A scalable wound-response signature as a guide for chemotherapy. (A) Wound-response signature adds prognostic information within the group of high-risk patients identified by NIH consensus criteria. According to the NIH criteria, 284 patients are high risk and advised to undergo adjuvant chemotherapy; 72 patients had tumor-positive lymph nodes. Patients were classified by using the serum activated fibroblast centroid (threshold = -0.15). The 10-years DMFP for the activated (n = 221) vs. quiescent (n = 61) is 58% vs. 83%, respectively (P = 0.0002). (B) Wound-response signature stratifies St. Gallen criteria high-risk patients. According to St. Gallen criteria, 271 patients are high risk and advised to undergo adjuvant treatment; 72 patients had tumor-positive lymph nodes. When the supervised wound signature was used, the 10-years DMFP for the activated (n = 217) vs. quiescent (n = 56) group is 59% vs. 83%, respectively (P = 0.0005). (C) Graphical representation of number of patients advised to undergo adjuvant systemic treatment and their eventual outcomes based on the supervised wound-response signature or the NIH or St. Gallen criteria in the 185 patients in this data set that did not receive adjuvant chemotherapy. Forty patients had tumor-positive lymph nodes. Yellow indicates chemotherapy, blue indicates no chemotherapy. The bar at left shows which patients have developed distant metastasis as first event: black indicates distant metastasis; white indicated no metastasis. Thus, blue in the lower bar indicates the potentially undertreated patients, yellow in the upper bar shows the potentially overtreated patients.
Fig. 3.
Fig. 3.
Integration of diverse gene expression signatures for risk prediction. (A) Compendium of gene expression signatures in 295 breast tumors. Shown are correlation values to canonical centroids of classes defined by intrinsic genes (basal, luminal A, luminal B, ErbB2, vs. normal-like), by the 70 genes (poor prognosis vs. good), and by the wound signature (activated vs. quiescent). Orange indicates positive correlation; blue indicates anticorrelation. Each row is a class; each column is a sample. (Lower) Corresponding clinical outcomes; black vertical bar indicated death or metastasis as the first recurrence event. (B) Summary of decision tree analysis. At each node, the dominant risk factor in multivariate analysis is used to segregate patients, and the process is repeated in each subgroup until patients or risk factors became exhausted.
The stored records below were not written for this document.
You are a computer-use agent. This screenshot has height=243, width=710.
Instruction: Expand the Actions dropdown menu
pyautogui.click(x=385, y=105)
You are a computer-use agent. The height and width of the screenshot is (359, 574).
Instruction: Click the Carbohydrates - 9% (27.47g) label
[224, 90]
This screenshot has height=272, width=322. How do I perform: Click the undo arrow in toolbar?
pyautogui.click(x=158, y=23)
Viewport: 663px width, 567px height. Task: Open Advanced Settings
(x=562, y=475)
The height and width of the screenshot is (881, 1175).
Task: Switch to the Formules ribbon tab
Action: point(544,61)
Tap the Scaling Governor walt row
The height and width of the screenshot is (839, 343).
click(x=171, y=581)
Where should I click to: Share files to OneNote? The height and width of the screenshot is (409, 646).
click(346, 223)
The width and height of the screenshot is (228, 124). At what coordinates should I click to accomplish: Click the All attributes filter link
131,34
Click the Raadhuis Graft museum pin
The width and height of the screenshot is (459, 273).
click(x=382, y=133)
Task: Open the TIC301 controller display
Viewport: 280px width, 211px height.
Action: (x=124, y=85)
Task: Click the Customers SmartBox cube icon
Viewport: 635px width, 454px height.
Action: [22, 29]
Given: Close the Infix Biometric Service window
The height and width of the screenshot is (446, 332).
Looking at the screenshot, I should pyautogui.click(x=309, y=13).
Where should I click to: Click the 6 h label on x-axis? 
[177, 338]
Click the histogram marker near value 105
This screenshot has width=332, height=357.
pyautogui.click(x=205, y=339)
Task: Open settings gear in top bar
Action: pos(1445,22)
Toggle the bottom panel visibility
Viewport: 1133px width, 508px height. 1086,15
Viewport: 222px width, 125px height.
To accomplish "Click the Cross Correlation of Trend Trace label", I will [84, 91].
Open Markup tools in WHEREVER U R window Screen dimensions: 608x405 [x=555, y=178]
We found that the 70-gene signature was able to identify a group of patients with very good prognosis (group 0), and then the wound signature could divide the patients called “poor” by the 70-gene signature into those with moderate and significantly worse outcomes (groups 1 and 2). (C) Distribution of 144 lymph node-positive patients among the three groups defined in B. Because the 70-gene signature was identified by using a select subset of 60 patients with lymph node-negative disease, the decision tree incorporating the 70-gene signature was performed on the independent lymph node-positive subset to have an unbiased evaluation of risk prediction. Hazard ratios of metastasis risk after adjusting for all other factors listed in Table 1 are shown for the three subgroups stratified by the decision tree. (D) Distant metastasis free probabilities of patients stratified by the decision tree analysis. A total of 55, 32, and 57 patients are in group 0, 1, and 2, respectively, and 10 years DMFP for the three groups were 89%, 78%, and 47%, respectively (P = 6.94 × 10-6).